イタリア全州の優れた「食材生産者」「食料品店」「オリーブオイル」「ワイナリー」を州別にまとめたガイドブック。1994年に創刊し、2002年からは毎年更新。全965ページに及ぶ2016年版では、第1部でイタリアの伝統食材の生産者1500軒を、サラミ/チーズ/肉/魚/青果/パン及び製粉/パスタ/米/ビネガー/瓶詰め加工品/ジャム/ハチミツ/菓子/チョコレート/コーヒーロースター/クラフトビール/リキュールの各カテゴリーに分類して記載。第2部では、1部で紹介した食材等を扱う食料品店を4300軒以上、第3部はオリーブオイル生産者約700軒、第4部ではワイン生産者約2700軒を掲載している。

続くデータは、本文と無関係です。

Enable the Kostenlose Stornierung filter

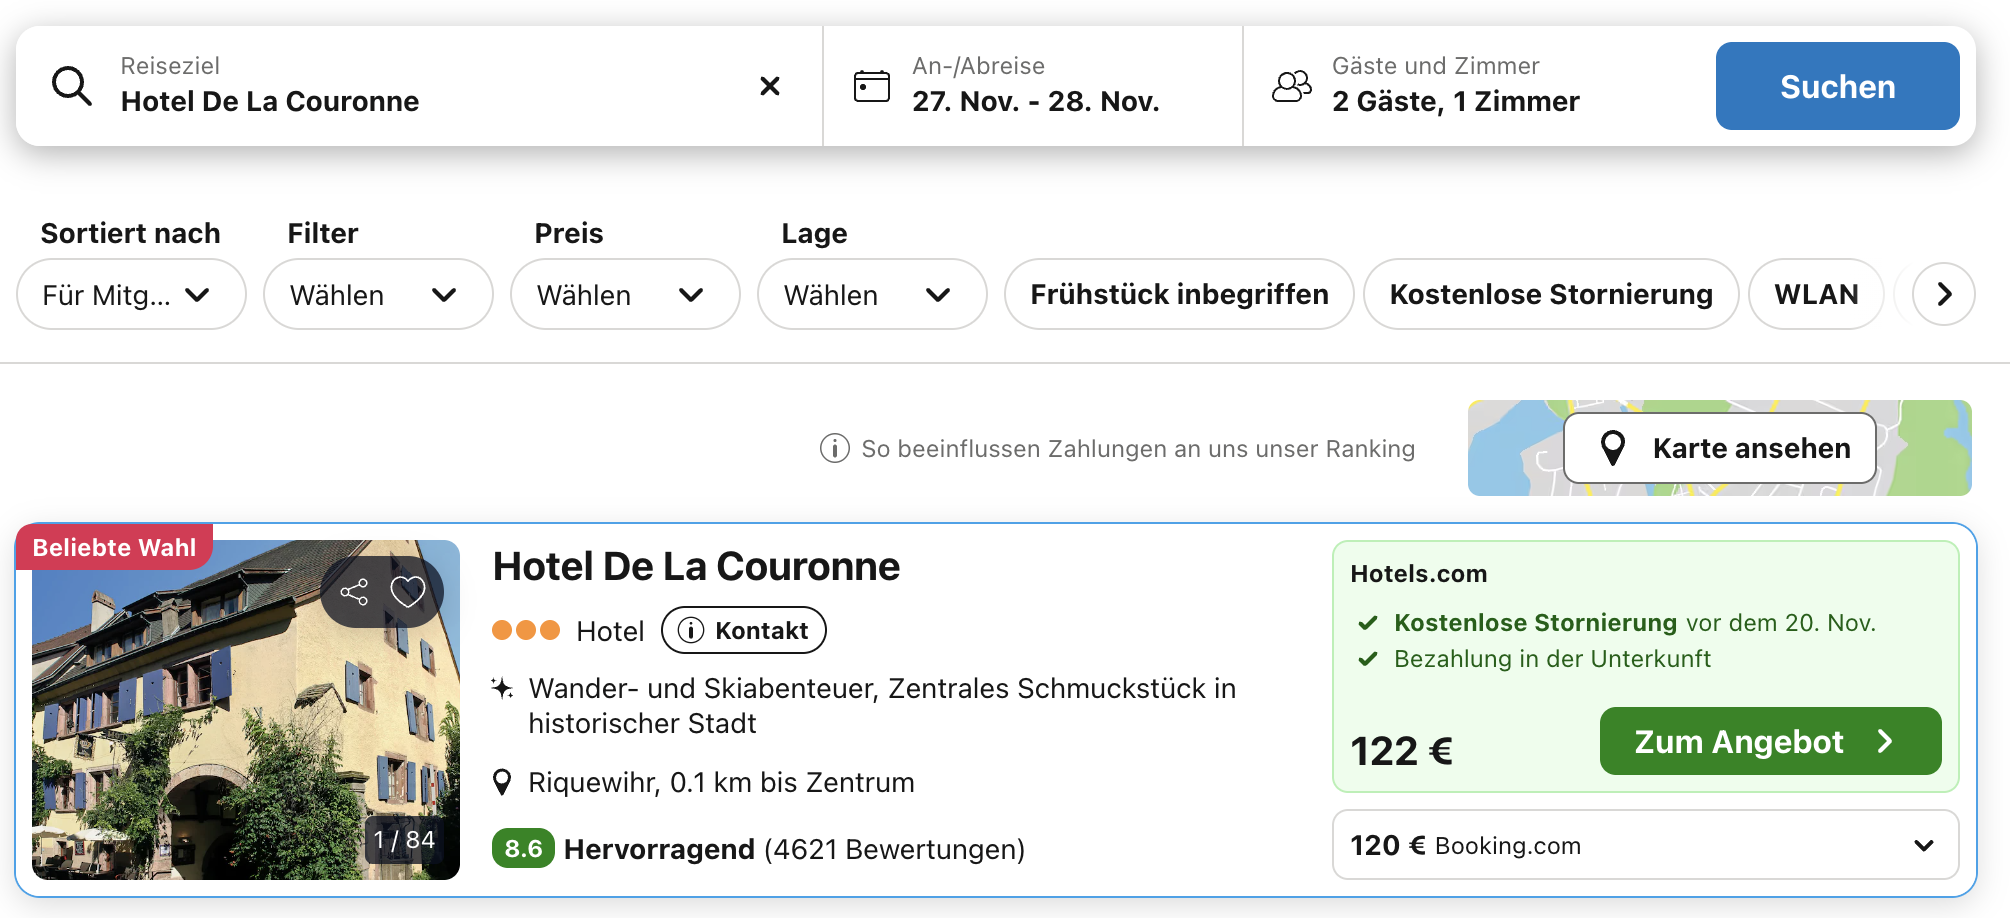tap(1550, 294)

数年前にはレストランのベスト・セレクション部門もあったが、現在では数が2000軒以上に達したため、単独で『il GattiMassobrio(イル・ガッティマッソブリオ)』という一冊のレストラン・ガイドとして発行するようになった。
(『Il Golosario』はパオロ・マッソブリオの作った造語ですが、この言葉はイタリア人なら一見して意味を理解し、口元に笑みを浮かべる人も多いでしょう。『Goloso』という食いしん坊とか食道楽の意味の言葉と、『dizionario(辞書)』、『glossario (用語集)』など言葉や情報を集めて一覧にしたもの示す語尾『−ario』を結んだものです。食いしん坊の為においしいものをそこらじゅうから集めてきたという少しユーモラスな雰囲気の伝わる言葉です。)

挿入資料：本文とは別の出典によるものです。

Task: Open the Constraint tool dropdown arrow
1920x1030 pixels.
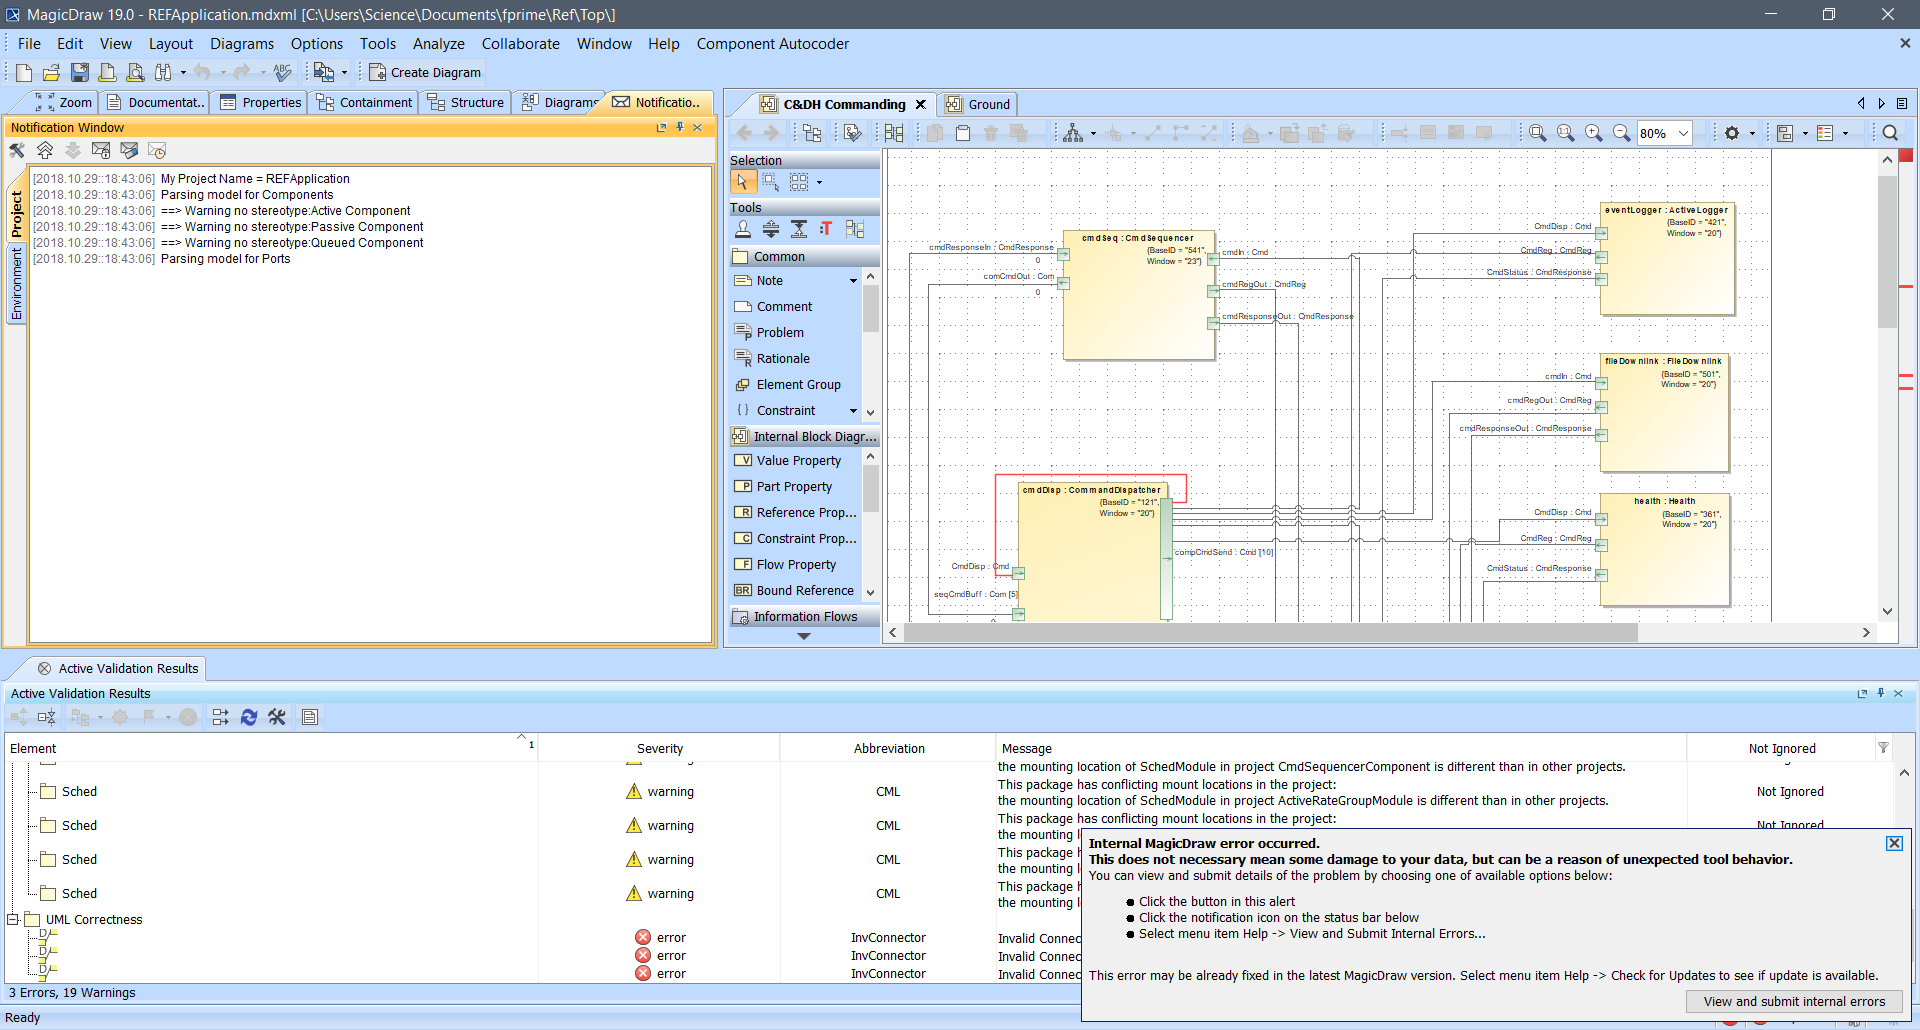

私たちの出発点である雑誌『料理通信』は、2006年に「Eating with creativity ~創造的に作り、創造的に食べよう」をキャッチフレーズに誕生しました。
単に「おいしい、まずい」ではなく、「おいしさ」の向こうにあるもの。
料理人や生産者の仕事やクリエイティビティに光をあてることで、料理もワインもお菓子も、もっと深く味わえることを知ってほしいと8人でスタートした雑誌です。
そして、国内外の様々なシェフや生産者を取材する中で、私たちはイタリアの食の豊かさを実感するようになりました。

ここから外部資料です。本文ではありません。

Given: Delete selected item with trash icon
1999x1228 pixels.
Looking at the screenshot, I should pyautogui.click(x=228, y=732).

本当の豊かさとは、自分たちの足下にある食材や、それをおいしく食べる知恵、技術、文化を尊び、受け継いでいくこと。
そんな志を同じくする『イル・ゴロザリオ』と『料理通信』のコラボレーションの第一歩として、2016年にそれぞれのWEBメディアで記事交換をスタートしました。
南北に長く、海に囲まれた狭い国土で、小規模生産者や料理人が志あるものづくりをしている。
イタリアと日本の共通点を見出しながら、食の多様性を発信していくことで、一人ひとりが自分の足下にある豊かさに気づけたら、という願いを込めてお届けします。